*Teks yang Disediakan*.
3. Kemiskinan Kultural
Kemiskinan kultural adalah bentuk kemiskinan yang terjadi
sebagai akibat adanya sikap dan kebiasaan seseorang atau
masyarakat yang umumnya berasal dari budaya atau adat istiadat
yang relatif tidak mau untuk memperbaiki taraf hidup dengan
tatacara modern. Kebiasaan seperti ini dapat berupa sikap malas,
pemboros atau tidak pernah hemat, kurang kreatif, dan relatif pula
bergantung pada pihak lain.
23
4. Kemiskinan Struktural
Kemiskinan struktural adalah bentuk kemiskinan yang
disebabkan karena rendahnya akses terhadap sumber daya yang
pada umumnya terjadi pada suatu tatanan sosial budaya ataupun
sosial politik yang kurang mendukung adanya pembebasan
kemiskinan. Bentuk kemiskinan seperti ini juga terkadang memiliki
unsur diskriminatif. Bentuk kemiskinan struktural adalah bentuk
kemiskinan yang paling banyak mendapatkan perhatian di bidang
ilmu sosial terutama di kalangan negara-negara pemberi
bantuan/pinjaman seperti Bank Dunia, International Monetary
Fund (IMF) dan Bank Pembangunan Asia.
Suyanto (2013), mengemukakan akar penyebab kemiskinan
dapat dibedakan menjadi dua katagori, yaitu:
1. Kemiskinan Alamiah
Adalah kemiskinan yang timbul sebagai akibat sumber-
sumber daya yang langka jumlahnya atau karena tingkat
perkembangan teknologi yang sangat rendah. Artinya faktor-faktor
yang menyebabkan suatu masyarakat menjadi miskin adalah secara
alami memang ada, dan bukan bahwa akan ada kelompok atau
individu di dalam masyarakat tersebut yang lebih miskin dari yang
lain. Mungkin saja dalam keadaan kemiskinan alamiah tersebut
akan terdapat perbedaan-perbedaan kekayaan, tetapi dampak
perbedaan tersebut akan diperlunak atau dieliminasi oleh adanya
pranata-pranata tradisional, seperti pola hubungan patron-clien,
24
jiwa gotong royong, dan sejenisnya yang fungsional untuk
meredam kemungkinan timbulnya kecemburuan sosial.
2. Kemiskinan Buatan
Yaitu kemiskinan yang terjadi karena struktur sosial yang
ada membuat anggota atau kelompok masyarakat tidak menguasai
sarana ekonomi dan fasilitas-fasilitas secara merata. Dengan
demikian sebagian anggota masyarakat tetap miskin walaupun
sebenernya jumlah total produksi yang dihasilkan oleh masyarakat
tersebut bila dibagi rata dapat membebaskan semua anggota
masyarakat dari kemiskinan. Kemiskinan buatan dalam banyak hal
terjadi bukan karena seorang individu atau anggota keluarga malas
bekerja atau karena mereka terus-menerus sakit.Berbeda dengan
perspektif modernisasi yang cenderung memvonis kemiskinan
bersumber dari lemahnya etos kerja, kemiskinan buatan dalam
perbincangan dikalangan ilmuan sosial acap kali diidentifikai
dengan pengertian kemiskinan struktural.

*Data*.
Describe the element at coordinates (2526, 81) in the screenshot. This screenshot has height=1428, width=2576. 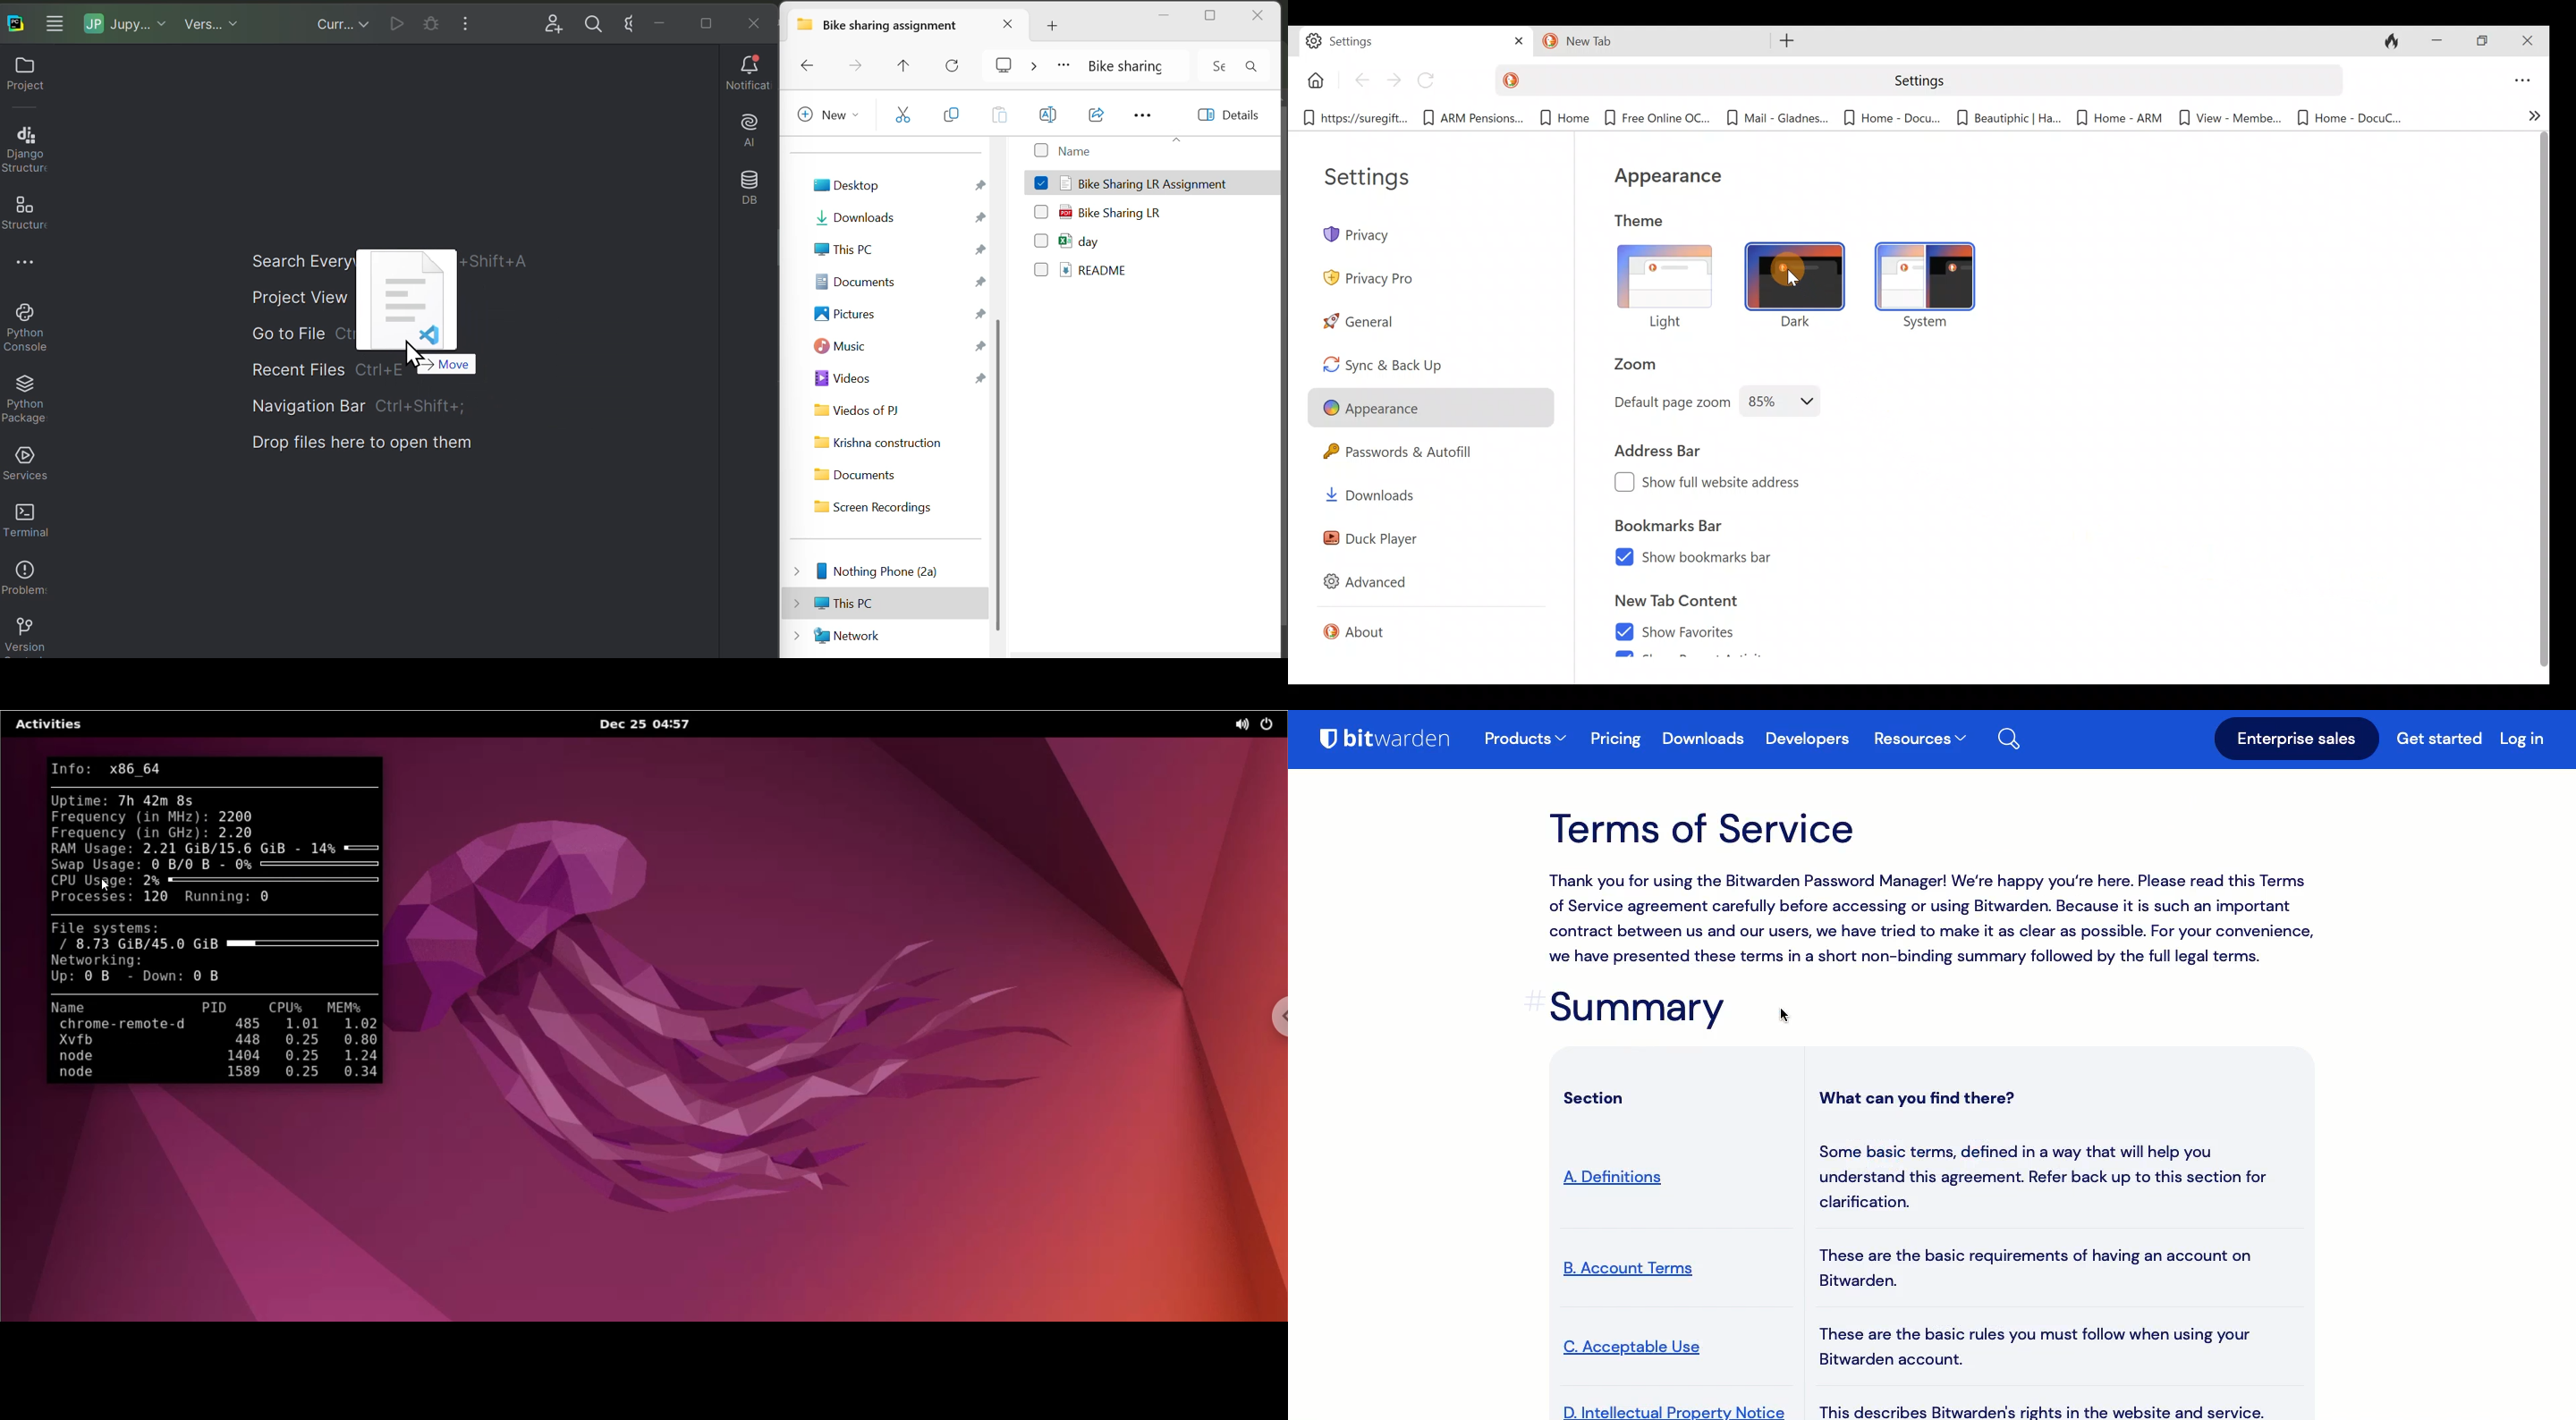
I see `Open application menu` at that location.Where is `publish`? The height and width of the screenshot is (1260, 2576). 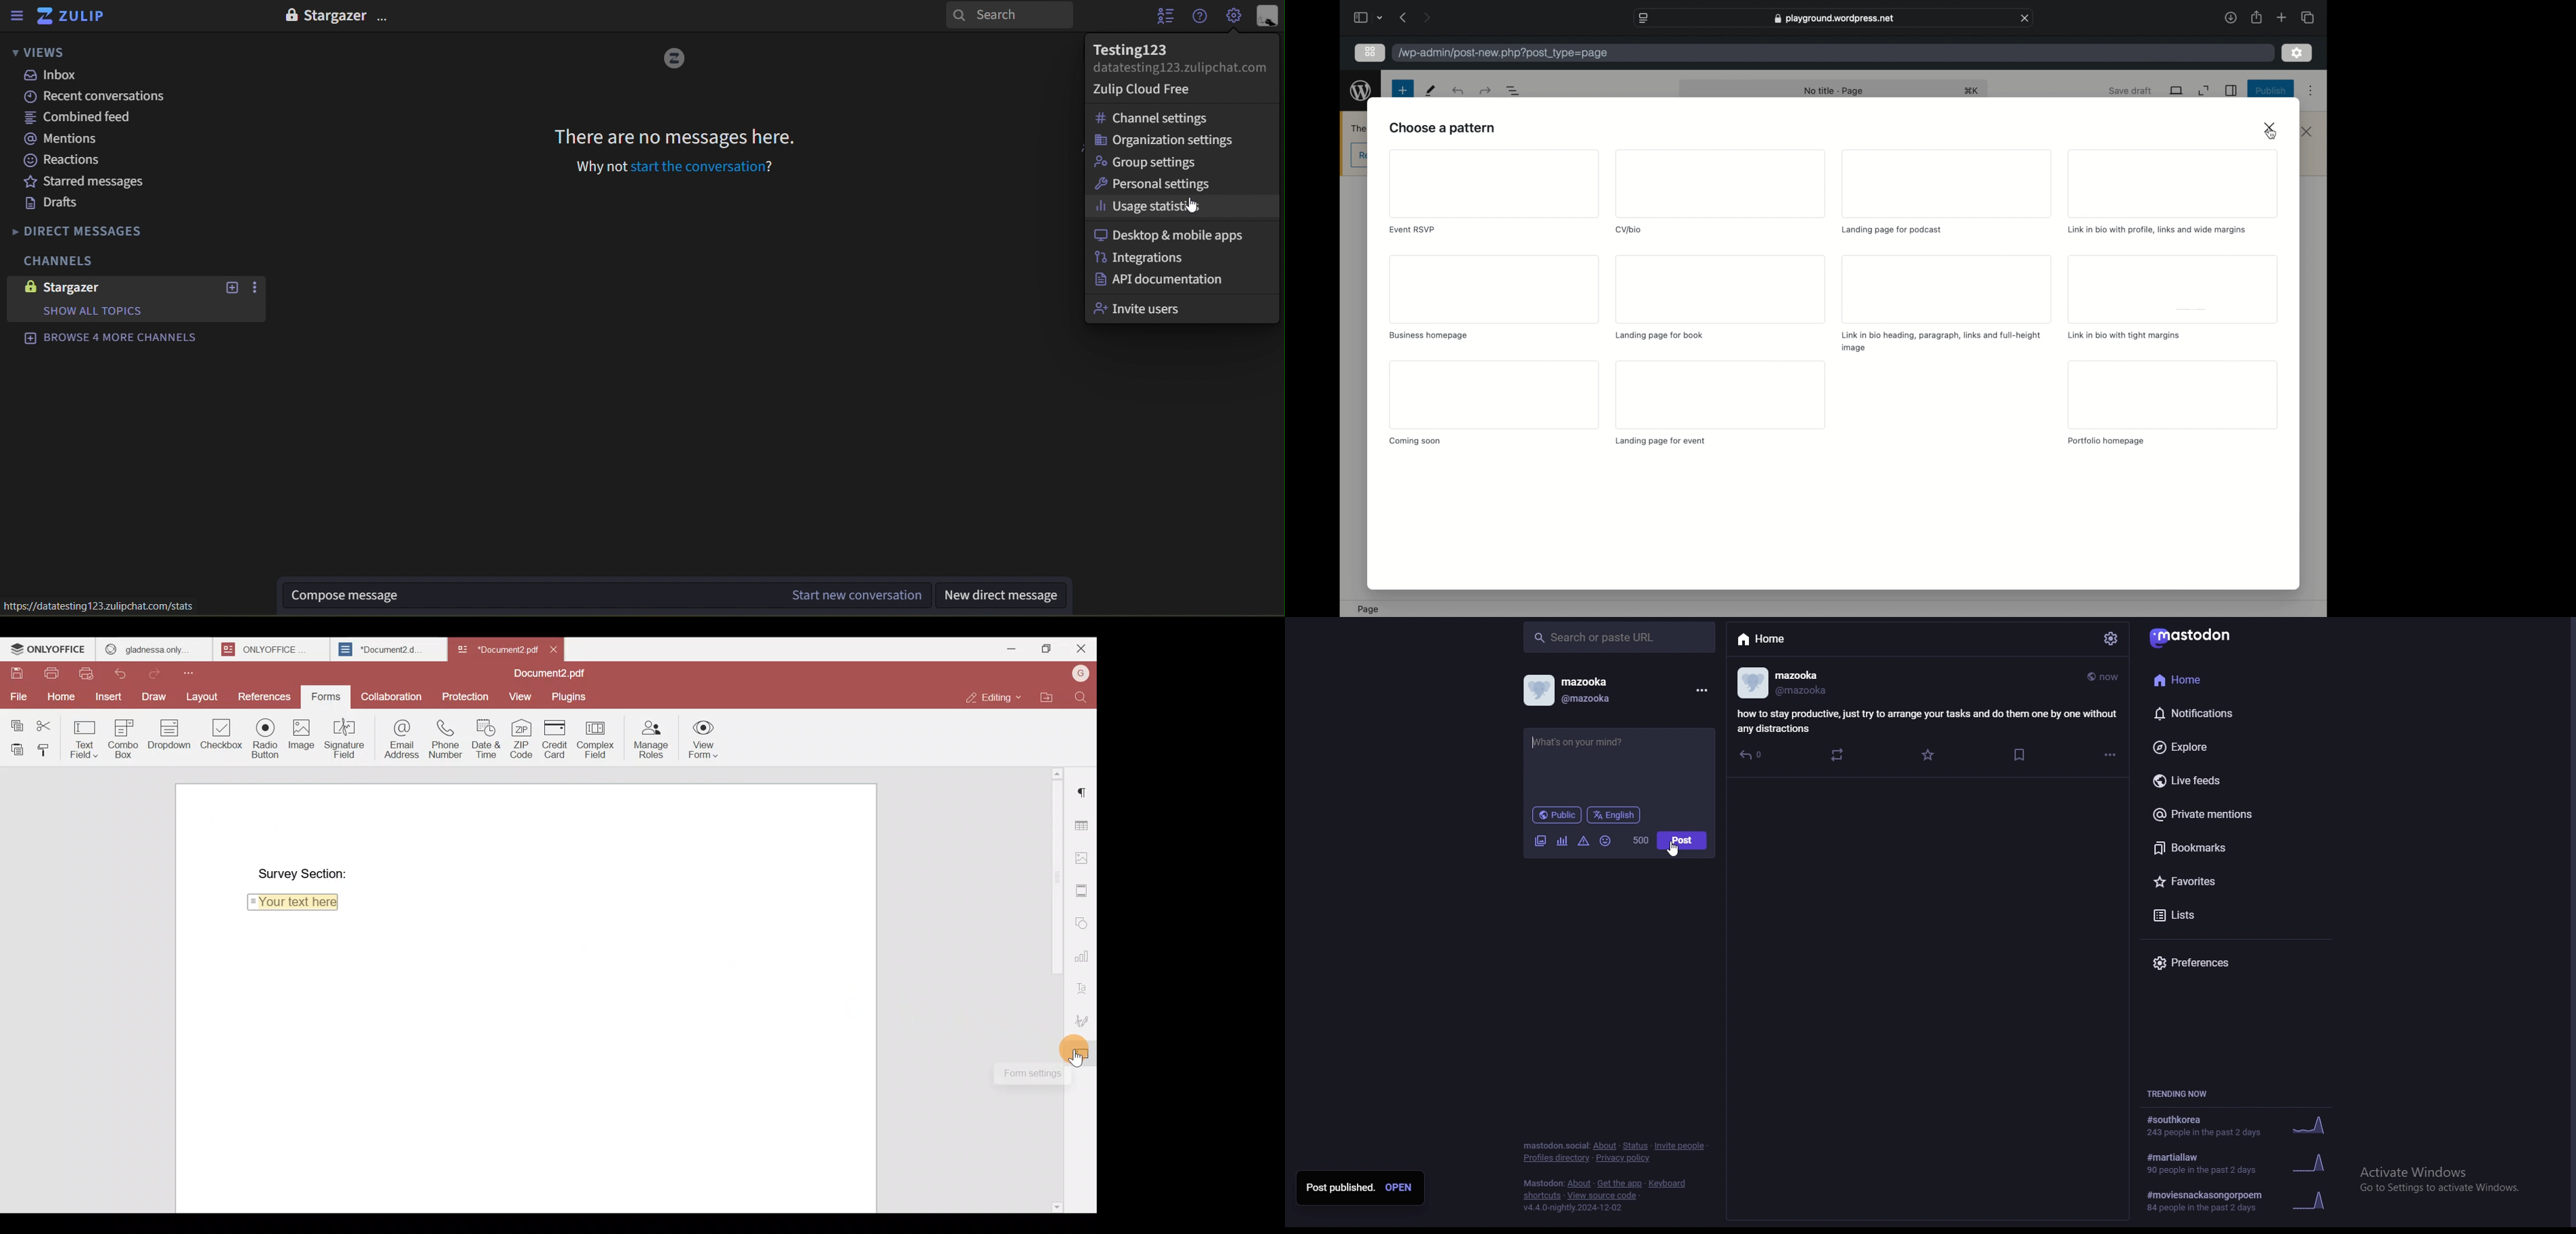 publish is located at coordinates (2271, 91).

*Soal dan Tugas*.
a) Sebutkan semua lembaga pemberi bantuan atau pinjaman yang disebut dalam teks tentang kemiskinan.
b) Jawablah pertanyaan berikut berdasarkan teks tentang kemiskinan.
(i) Menurut Suyanto (2013), akar penyebab kemiskinan dapat dibedakan menjadi berapa kategori?
(ii) Kemiskinan alamiah timbul sebagai akibat dari apa?
(iii) Di kalangan ilmuwan sosial, kemiskinan buatan sering diidentifikasi dengan pengertian apa?
c) Salin dengan tepat bagian teks tentang kemiskinan mulai dari "3. Kemiskinan Kultural" sampai dengan "pada pihak lain.", dan ikut sertakan kedua bagian itu.

*Jawaban Latihan*.
a) Bank Dunia, International Monetary Fund (IMF), dan Bank Pembangunan Asia.

b)
(i) Dua kategori, yaitu kemiskinan alamiah dan kemiskinan buatan.
(ii) Kemiskinan alamiah timbul akibat sumber daya yang langka jumlahnya atau tingkat perkembangan teknologi yang sangat rendah.
(iii) Kemiskinan buatan sering diidentifikasi dengan pengertian kemiskinan struktural.

c)
3. Kemiskinan Kultural
Kemiskinan kultural adalah bentuk kemiskinan yang terjadi
sebagai akibat adanya sikap dan kebiasaan seseorang atau
masyarakat yang umumnya berasal dari budaya atau adat istiadat
yang relatif tidak mau untuk memperbaiki taraf hidup dengan
tatacara modern. Kebiasaan seperti ini dapat berupa sikap malas,
pemboros atau tidak pernah hemat, kurang kreatif, dan relatif pula
bergantung pada pihak lain.